OpenAI’s ChatGPT is receiving major updates that will enhance its capabilities to handle voice commands and image-based queries. Users can now engage in voice conversations with ChatGPT on both Android and iOS platforms, as well as feed images into the chatbot across all platforms. These new features are currently available to Plus and Enterprise users, with wider access to the image-based functions expected in the future.
To try out voice conversations, users must opt in to this feature in the ChatGPT app by navigating to Settings and then New Features. By tapping the microphone button, users can select from five different voices to interact with ChatGPT.
OpenAI has powered the back-and-forth voice conversations with a new text-to-speech model capable of generating “human-like audio from just text and a few seconds of sample speech.” These five voices were created with the assistance of professional actors. Conversely, OpenAI’s Whisper speech recognition system is utilized to convert users’ spoken words into text.
The image-based functions of ChatGPT are also quite intriguing. OpenAI states that users can show the chatbot a photo of their grill and inquire why it won’t start, seek assistance in meal planning based on a picture of their refrigerator contents, or prompt the chatbot to solve a math problem by capturing an image of it. It’s interesting to note that Microsoft recently showcased its Copilot AI’s ability to solve math problems at the Surface event.
OpenAI leverages GPT-3.5 and GPT-4 to power the image recognition features in ChatGPT. To utilize the chatbot’s image-based functions, users simply need to tap the photo button (iOS users may need to tap the plus button first) to capture a photo or select an existing image on their device. ChatGPT supports multiple photos, and users can also use a drawing tool to focus on specific parts of an image.
In an announcement regarding these updates, OpenAI acknowledges the potential for harm that this technology poses. It is conceivable for bad actors to mimic the voices of public figures or even regular individuals, potentially leading to fraud. For this reason, OpenAI is primarily focusing on voice conversations with ChatGPT. However, the company is also collaborating with select partners on limited use cases. OpenAI has published a paper on the safety properties of the image-based functionality, referred to as GPT-4 with vision.

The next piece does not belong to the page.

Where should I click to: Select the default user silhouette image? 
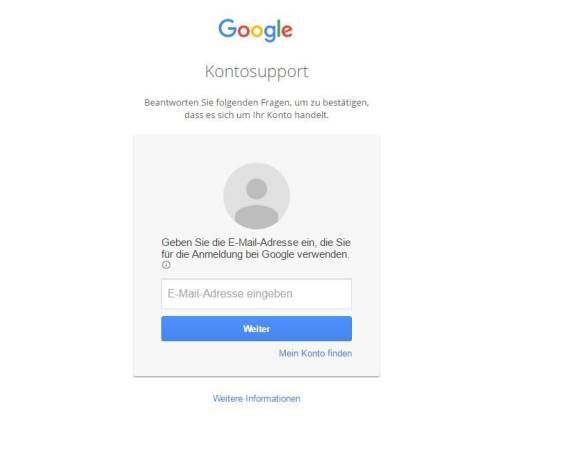click(256, 196)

ChatGPT demonstrates better performance in understanding English text in images compared to other languages. OpenAI advises non-English users to refrain from using ChatGPT for text in images for the time being, particularly for languages that use non-Roman scripts.
Meanwhile, Spotify has joined forces with OpenAI to leverage the voice-based technology for an intriguing purpose. Spotify is piloting a tool called Voice Translation for podcasters, which can translate podcasts into different languages using the voices of the podcast participants. This innovative tool retains the speech characteristics of the original speaker, even after the conversion to other languages. Initially, Spotify is converting select English-based shows into several languages, with Spanish versions of certain “Armchair Expert” and “The Diary of a CEO with Steven Bartlett” episodes already available, and French and German versions to follow.
With these advancements in voice and image-based capabilities, ChatGPT is expanding its conversational AI capabilities and finding applications in various contexts, including podcasts and everyday user interactions. The continuous development and deployment of such technologies raise important considerations regarding potential risks and the need for responsible implementation to mitigate any adverse consequences.